“Só existe a beleza que se diz. Só existe a beleza se existir interlocutor. A beleza da lagoa é sempre alguém. Porque a beleza da lagoa só acontece porque a posso partilhar. Se não houver ninguém, nem a necessidade de encontrar a beleza existe nem a lagoa será bela. A beleza é sempre alguém, no sentido em que ela se concretiza apenas pela expectativa da reunião com o outro.”
Esse trecho do autor Valter Hugo Mãe me faz pensar na importância do outro na construção de significado e beleza na vida. Associei isso também com a escuta. Uma boa escuta disponível para ouvir o que o outro tem a dizer, é o que possibilita a construção de sentidos. Quando sou capaz de contar o que vejo e vivo, crio um sentido.

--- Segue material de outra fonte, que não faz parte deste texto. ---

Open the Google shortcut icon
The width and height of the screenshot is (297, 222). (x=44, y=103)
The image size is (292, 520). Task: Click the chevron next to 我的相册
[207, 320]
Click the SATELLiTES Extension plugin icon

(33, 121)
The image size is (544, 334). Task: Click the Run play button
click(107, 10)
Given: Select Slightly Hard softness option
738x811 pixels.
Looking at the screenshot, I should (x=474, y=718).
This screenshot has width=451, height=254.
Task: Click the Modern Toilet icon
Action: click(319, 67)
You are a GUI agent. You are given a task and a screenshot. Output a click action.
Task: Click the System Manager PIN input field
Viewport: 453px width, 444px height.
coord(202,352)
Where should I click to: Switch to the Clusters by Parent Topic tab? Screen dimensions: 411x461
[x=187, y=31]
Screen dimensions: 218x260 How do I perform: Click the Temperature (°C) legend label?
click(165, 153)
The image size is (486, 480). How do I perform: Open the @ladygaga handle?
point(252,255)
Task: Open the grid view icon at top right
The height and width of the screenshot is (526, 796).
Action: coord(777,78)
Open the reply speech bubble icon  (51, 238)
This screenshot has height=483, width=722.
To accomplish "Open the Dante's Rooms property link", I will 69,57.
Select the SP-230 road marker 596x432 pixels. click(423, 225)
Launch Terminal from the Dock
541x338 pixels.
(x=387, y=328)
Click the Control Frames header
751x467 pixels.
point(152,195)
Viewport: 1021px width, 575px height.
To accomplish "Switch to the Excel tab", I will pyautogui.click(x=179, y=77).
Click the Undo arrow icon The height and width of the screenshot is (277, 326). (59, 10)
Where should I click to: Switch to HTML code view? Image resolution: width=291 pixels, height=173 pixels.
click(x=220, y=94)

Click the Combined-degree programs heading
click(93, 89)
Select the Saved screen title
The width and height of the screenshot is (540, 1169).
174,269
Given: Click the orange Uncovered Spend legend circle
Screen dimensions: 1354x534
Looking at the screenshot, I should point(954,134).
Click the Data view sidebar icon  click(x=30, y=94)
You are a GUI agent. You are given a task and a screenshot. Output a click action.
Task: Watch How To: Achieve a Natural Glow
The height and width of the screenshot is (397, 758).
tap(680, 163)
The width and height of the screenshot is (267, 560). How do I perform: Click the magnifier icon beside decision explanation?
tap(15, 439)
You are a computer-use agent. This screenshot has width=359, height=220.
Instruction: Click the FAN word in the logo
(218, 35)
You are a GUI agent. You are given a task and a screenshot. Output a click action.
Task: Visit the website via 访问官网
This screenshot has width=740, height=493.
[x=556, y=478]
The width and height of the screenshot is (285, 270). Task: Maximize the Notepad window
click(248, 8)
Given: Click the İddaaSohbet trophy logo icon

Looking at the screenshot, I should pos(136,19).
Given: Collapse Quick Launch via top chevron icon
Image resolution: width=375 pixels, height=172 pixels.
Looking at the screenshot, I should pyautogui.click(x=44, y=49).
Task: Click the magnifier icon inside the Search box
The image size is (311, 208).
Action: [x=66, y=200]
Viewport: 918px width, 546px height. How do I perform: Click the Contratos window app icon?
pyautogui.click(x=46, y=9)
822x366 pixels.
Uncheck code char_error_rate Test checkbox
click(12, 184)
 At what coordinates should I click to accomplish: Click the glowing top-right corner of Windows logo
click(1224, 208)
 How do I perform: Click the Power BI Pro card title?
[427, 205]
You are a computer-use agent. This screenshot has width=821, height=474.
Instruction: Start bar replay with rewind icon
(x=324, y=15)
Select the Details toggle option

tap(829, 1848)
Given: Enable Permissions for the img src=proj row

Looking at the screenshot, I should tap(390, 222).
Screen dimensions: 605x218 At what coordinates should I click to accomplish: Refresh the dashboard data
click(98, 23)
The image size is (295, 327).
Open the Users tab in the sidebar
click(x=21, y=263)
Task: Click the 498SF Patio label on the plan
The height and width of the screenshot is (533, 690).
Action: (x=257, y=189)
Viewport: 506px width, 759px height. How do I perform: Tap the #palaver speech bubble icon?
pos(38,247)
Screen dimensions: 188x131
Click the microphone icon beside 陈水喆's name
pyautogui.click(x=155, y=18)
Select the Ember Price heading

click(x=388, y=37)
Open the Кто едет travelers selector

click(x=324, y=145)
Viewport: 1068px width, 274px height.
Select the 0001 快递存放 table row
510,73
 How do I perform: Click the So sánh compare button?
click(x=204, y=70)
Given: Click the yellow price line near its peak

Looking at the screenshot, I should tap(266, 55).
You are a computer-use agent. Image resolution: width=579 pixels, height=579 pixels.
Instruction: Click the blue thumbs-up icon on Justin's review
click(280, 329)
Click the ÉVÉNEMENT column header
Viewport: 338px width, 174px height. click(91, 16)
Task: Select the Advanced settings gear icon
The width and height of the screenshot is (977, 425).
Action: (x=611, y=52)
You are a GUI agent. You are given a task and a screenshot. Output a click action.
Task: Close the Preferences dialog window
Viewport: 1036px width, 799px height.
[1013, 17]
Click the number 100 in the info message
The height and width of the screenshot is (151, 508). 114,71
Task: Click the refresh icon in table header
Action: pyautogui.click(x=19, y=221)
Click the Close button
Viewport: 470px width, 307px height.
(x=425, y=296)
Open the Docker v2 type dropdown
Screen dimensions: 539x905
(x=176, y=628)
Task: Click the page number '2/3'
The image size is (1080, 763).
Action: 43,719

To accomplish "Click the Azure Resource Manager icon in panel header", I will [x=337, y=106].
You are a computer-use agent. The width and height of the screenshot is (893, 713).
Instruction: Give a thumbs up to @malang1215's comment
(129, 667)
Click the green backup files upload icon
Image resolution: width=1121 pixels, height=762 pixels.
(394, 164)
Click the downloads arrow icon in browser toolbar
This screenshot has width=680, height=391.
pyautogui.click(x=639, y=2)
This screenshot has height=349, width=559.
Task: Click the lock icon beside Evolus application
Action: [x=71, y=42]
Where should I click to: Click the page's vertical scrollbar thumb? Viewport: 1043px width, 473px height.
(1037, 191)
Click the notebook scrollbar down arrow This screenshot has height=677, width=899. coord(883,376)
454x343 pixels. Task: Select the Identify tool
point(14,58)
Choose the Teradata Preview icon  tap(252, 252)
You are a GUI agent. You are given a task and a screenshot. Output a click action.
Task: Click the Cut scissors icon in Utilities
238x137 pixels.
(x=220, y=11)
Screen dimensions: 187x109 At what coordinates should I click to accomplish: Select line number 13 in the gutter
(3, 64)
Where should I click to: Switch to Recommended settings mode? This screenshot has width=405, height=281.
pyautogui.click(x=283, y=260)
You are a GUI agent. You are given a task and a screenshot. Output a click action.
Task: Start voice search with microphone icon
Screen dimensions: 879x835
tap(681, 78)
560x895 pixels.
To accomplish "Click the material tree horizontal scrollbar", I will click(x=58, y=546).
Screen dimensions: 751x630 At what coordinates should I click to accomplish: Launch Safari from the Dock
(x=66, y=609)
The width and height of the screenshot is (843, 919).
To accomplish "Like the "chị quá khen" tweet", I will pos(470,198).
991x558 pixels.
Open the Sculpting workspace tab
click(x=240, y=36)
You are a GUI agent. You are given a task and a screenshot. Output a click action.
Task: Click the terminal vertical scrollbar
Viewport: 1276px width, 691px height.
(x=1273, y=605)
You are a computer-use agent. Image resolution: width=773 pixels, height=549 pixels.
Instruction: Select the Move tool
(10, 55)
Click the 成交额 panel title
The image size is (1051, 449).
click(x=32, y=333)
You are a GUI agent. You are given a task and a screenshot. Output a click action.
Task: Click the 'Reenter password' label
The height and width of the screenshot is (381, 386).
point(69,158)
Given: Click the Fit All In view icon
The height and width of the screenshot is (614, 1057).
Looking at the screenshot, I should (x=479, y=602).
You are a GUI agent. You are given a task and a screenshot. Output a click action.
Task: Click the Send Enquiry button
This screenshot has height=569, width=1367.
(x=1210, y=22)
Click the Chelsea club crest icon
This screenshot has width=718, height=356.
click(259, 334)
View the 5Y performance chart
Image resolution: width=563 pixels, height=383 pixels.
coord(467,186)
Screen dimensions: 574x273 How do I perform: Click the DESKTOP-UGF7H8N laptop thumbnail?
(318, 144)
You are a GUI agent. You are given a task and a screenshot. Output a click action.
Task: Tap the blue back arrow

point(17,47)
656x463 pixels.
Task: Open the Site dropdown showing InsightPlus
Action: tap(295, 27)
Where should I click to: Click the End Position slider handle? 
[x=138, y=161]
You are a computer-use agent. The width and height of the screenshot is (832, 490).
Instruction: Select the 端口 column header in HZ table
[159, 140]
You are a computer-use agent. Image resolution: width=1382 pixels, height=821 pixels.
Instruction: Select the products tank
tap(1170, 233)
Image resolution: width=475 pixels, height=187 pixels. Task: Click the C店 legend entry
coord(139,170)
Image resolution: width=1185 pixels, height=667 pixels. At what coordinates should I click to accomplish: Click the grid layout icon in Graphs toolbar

Parece pouca coisa, mas nao é.
Basta imaginar episódios em que nos deparamos com aquilo que não tem sentido algum. Experiências traumáticas e difíceis costumam nos deixar sem capacidade de dar sentido. Sem palavras. Sem como contar. Sem ter o que dizer. A psicanalista Maria Rita Kehl em seu livro “O tempo e o cão” compartilha a ideia de que o trauma destrói, pelo menos em parte, o valor da experiência. Sem ter o que narrar, sem ter o que dizer, o que foi vivido perde seu valor. No caso da depressão, em grande parte, é esse nosso maior trabalho. Recuperar o sentido. Trabalhar a capacidade de encontrar valor naquilo que está sendo vivido.
É assim que começamos a compreender um trauma, quando algo que é vivido fica sem elaboração, fica para ser assimilado depois. Um resto que guardamos em um lugar protegido, que dificulta lembrar, falar sobre, pensar sobre. É nesse contexto que encontramos sujeitos em profundo sofrimento em seus laços e que apresenta barreiras na capacidade de realizar (coisas) e amar. Construir uma significação para o que vivemos passa pelo encontro com um outro, é preciso que haja esse encontro. Em experiências traumáticas, se faz ainda mais fundamental a presença de um outro, terceiro, que possa reconhecer o sofrimento e mediar para que o ocorrido tenha algum sentido e seja elaborado psiquicamente. E aqui dá pra entender um pouco da função do analista em uma análise: levar os sujeitos a esse lugar que algumas coisas foram guardadas e não foram pensadas ainda.
Hannah Arendt escreveu assim “Toda dor pode ser suportada se sobre ela puder ser contada uma história”. E acho que essa frase é uma boa finalização pra isso que escrevi aqui.